6. The method according to claim 5, characterized in that The screen cabinet appearance elements include label elements; Wherein, determining the screen cabinet text comparison result according to the element text information and the screen cabinet design information includes: In the case where the cabinet appearance element is the labeled element, extracting corresponding element body frame information, or the element body frame information and corresponding label frame information from the element text information; In the case where the element text information only includes the element body frame information, the element frame body information is rotationally corrected based on a preset perspective transformation method, and character segmentation is performed on the corrected element frame information, and characters are extracted to determine the cabinet text comparison result based on the characters and the cabinet design information; In the case that the element text information includes the element body frame information and the corresponding label frame information, a preset sorting method corresponding to the labeled element is obtained, and based on the sorting method and the screen cabinet design information, the label identification information and the relative position information between the body and the label corresponding to the labeled element are determined, so as to determine the screen cabinet text comparison result according to the label identification information, the relative position information and the screen cabinet design information.
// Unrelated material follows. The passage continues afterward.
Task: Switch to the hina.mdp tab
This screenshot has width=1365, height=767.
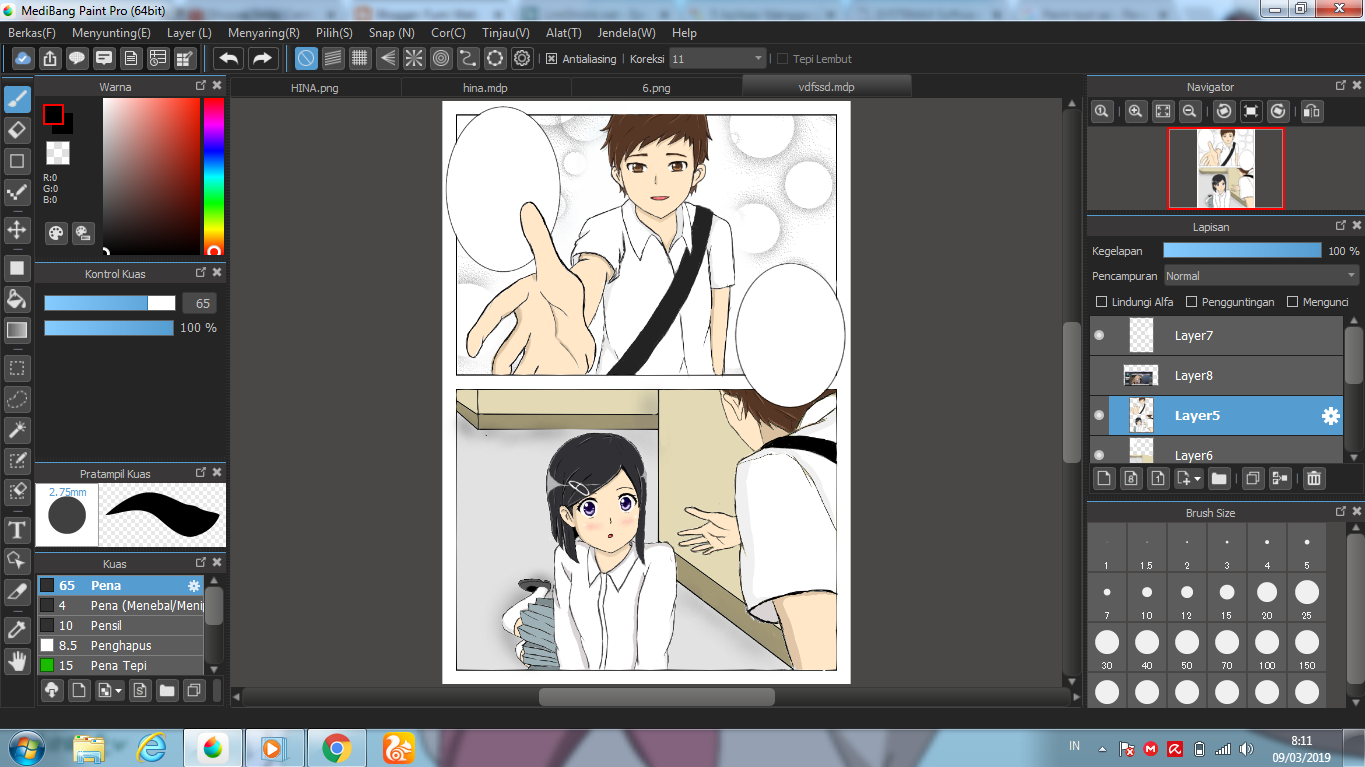Action: (486, 88)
7. The method according to claim 5, characterized in that In the case where the visual detection direction includes the screen cabinet color detection direction, based on a preset HSV threshold segmentation method and a preset pixel number threshold, the color information of the corresponding screen cabinet appearance element is determined, and according to the color information and the screen cabinet design information, the screen cabinet color comparison result is determined, including: In the case where the visual detection direction includes the cabinet color detection direction, segmenting the element sub-image based on the HSV threshold segmentation method to determine a plurality of element color sub-images; Detecting the number of pixels corresponding to each of the plurality of element color sub-images, and determining the color information based on the number of pixels and the pixel number threshold; The actual color of the appearance elements of the screen cabinet is extracted from the screen cabinet design information, and the color information is compared with the actual color to determine the color comparison result of the screen cabinet.

8. A visual inspection device for the appearance of a screen cabinet, characterized in that: include: An image acquisition module is used to acquire an appearance image of the screen cabinet to be inspected; A model determination module, used to divide the appearance image of the screen cabinet according to a preset appearance shooting method to determine a regional appearance image, and determine a corresponding target detection model according to the regional appearance image; A result determination module is used to determine the screen cabinet text comparison result, type comparison result and screen cabinet color comparison result based on the target detection model, the preset character recognition model, the regional appearance image and the preset screen cabinet design information, and determine the screen cabinet text comparison result, the type comparison result and the screen cabinet color comparison result as the visual detection result.

9. An electronic device, characterized in that: include: processor; A memory storing a computer program, which, when executed by the processor, enables the processor to execute the visual inspection method for the appearance of the screen cabinet as described in any one of claims 1 to 7.

10. A non-transitory computer-readable storage medium, characterized in that: Computer-readable instructions are stored thereon, and when the instructions are executed by a processor, the processor executes the visual inspection method for the appearance of a screen cabinet as described in any one of claims 1-7.